The Chinatown meets The Graduate (I’m joking) ending, which seems out of nowhere (to non-classics majors) actually makes perfect sense. I believe Godard kills her because she took away Paul’s bullets. As a woman and human being, she has every right to leave Paul for Prokosch. But in taking the bullets, she prevents him from being able to make a choice about whether to kill Prokosch or perhaps even her. This would be sensible in modern life, but is a no-go in a tragedy. She betrays her own line, “It’s your choice, not mine.” She talks the talk, but then doesn’t actually walk the walk. It’d be like if Odysseus arrived back in Ithaca and Penelope…


Could this have anything to do with the reason why Francesca, the translator, is so helpful in finding and giving the gun back to him? Does she want to facilitate his revenge? Does she have a stake in Paul killing either Prokosch or Camille? I actually don’t think she cares (any more than Prokosch). I think she’s just trying to maintain the tragedy—to give it a chance to unfold as any good Greek would have it. And then remember how Francesca closes the gate? Like closing the cage and locking in the combatants in the coliseum. It happened. Watch the film.


Also, think about your own reaction, as an audience. You too want to see Paul at least have to decide either to kill Prokosch or Camille. Don’t you? And Godard, smartly, denies us that. This is why Spike Jonze had to give us Meryl Streep some forty years later snorting green drugs and getting naked—as a get even. I asked my friend why Francesca gave him the gun. She said, “You think you can read that much into it?” I think I said something like, “Sure, why not?” I wish I had said something like:


What had that flower to do with being white,
The wayside blue and innocent heal-all?
What brought the kindred spider to that height,
Then steered the white moth thither in the night?
What but design of darkness to appall?—
If design govern in a thing so small.


Quoting an essay I read:


            “Pascal Aubier told me point-blank: “Godard was on Camille’s side.” In that sense, Contempt can be seen as a form of self-criticism: a male artist analyzing the vanities and self-deceptions of the male ego. (And perhaps, too, an apology: what cinematographer Coutard meant when he called the film Godard’s “Love letter to his wife,” Anna Karina.)


            Still, it can’t be denied that in the end Camille does betray Paul with the viley virile Jerry Prokosch. It has been Prokosch’s thesis all along that Homer’s Penelope was faithless. Lang rejects this theory as anachronistic sensationalism. Godard, you might say, builds the strongest possible case for Camille through the first two acts, but in Act III this Penelope proves faithless.

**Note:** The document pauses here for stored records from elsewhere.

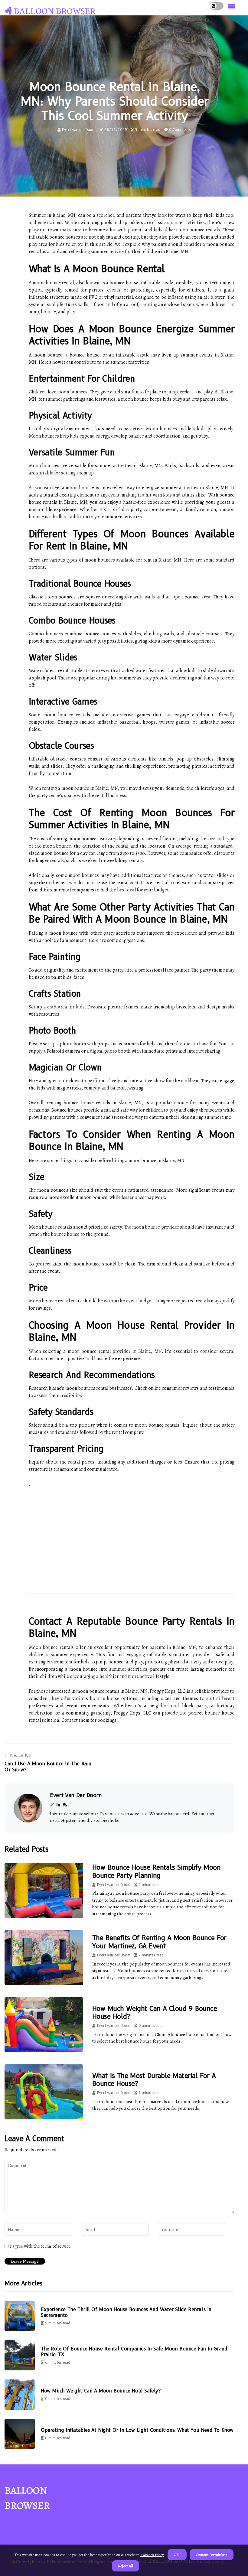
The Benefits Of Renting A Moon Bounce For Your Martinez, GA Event (159, 1942)
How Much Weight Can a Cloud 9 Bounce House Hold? (154, 2012)
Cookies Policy (152, 2554)
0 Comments (180, 129)
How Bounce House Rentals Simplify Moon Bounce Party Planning (156, 1871)
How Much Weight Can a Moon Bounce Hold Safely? (101, 2391)
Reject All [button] (125, 2565)
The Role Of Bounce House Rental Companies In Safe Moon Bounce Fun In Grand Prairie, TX (134, 2351)
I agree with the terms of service (40, 2246)
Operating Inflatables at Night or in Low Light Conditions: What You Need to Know (137, 2430)
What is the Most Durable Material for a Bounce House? (154, 2080)
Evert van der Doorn (78, 129)
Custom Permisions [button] (211, 2554)
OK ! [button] (177, 2554)
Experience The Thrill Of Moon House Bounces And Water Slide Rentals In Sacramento (126, 2312)
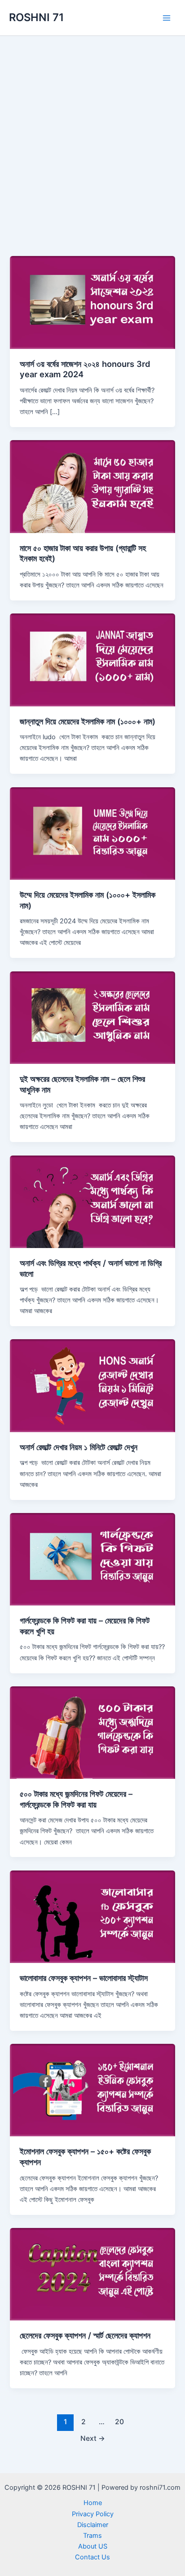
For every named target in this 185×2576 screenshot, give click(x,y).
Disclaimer (92, 2525)
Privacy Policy (93, 2514)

Even in Capri, when the game is up, Paul demands one last time: “Why do you have contempt for me?” She answers: “That I’ll never tell you, even if I were dying.” To this he responds, with his old intellectual vanity, that he knows already.  By this point, the reason is truly unimportant. She will never tell him, not because it is such a secret, but because she has already moved beyond dissection of emotions to action: she is leaving him.”

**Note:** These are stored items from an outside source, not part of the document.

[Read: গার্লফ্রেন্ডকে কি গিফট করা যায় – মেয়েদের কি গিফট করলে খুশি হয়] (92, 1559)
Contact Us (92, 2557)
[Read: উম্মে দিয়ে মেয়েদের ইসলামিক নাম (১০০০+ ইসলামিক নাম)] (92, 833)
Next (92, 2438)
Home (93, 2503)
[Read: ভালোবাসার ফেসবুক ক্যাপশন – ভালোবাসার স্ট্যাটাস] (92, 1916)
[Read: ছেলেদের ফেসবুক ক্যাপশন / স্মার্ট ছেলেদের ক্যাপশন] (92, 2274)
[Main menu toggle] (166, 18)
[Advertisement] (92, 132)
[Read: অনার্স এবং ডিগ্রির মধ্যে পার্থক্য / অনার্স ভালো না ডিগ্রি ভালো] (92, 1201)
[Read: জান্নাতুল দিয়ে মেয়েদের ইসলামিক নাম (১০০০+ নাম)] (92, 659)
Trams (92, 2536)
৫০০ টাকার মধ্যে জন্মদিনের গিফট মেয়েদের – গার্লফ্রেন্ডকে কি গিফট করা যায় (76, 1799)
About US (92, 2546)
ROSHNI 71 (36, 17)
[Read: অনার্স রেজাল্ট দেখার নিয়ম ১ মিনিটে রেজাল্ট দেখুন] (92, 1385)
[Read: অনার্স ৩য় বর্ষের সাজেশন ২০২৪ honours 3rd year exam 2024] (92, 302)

Ok, but she already has told him, over and over again. I think it’s difficult for people in this kind of quagmire to sever ties once and for all. Relationships like this one have to go through multiple cycles (of what we actually witness in the film) before they finally split. And sometimes they never split until one person finds something better, or unless they literally explode, like in Buñuel’s TOOOD or Fassbinder’s Marriage of Maria Braun, or wreck their car. But again, I do not say Camille was wrong to want to leave Paul. I simply suggest the reason she is killed is because of her attempting to outsmart Greek tragedy. Being unfaithful is fine, but taking away the bullets—now that really is cheating.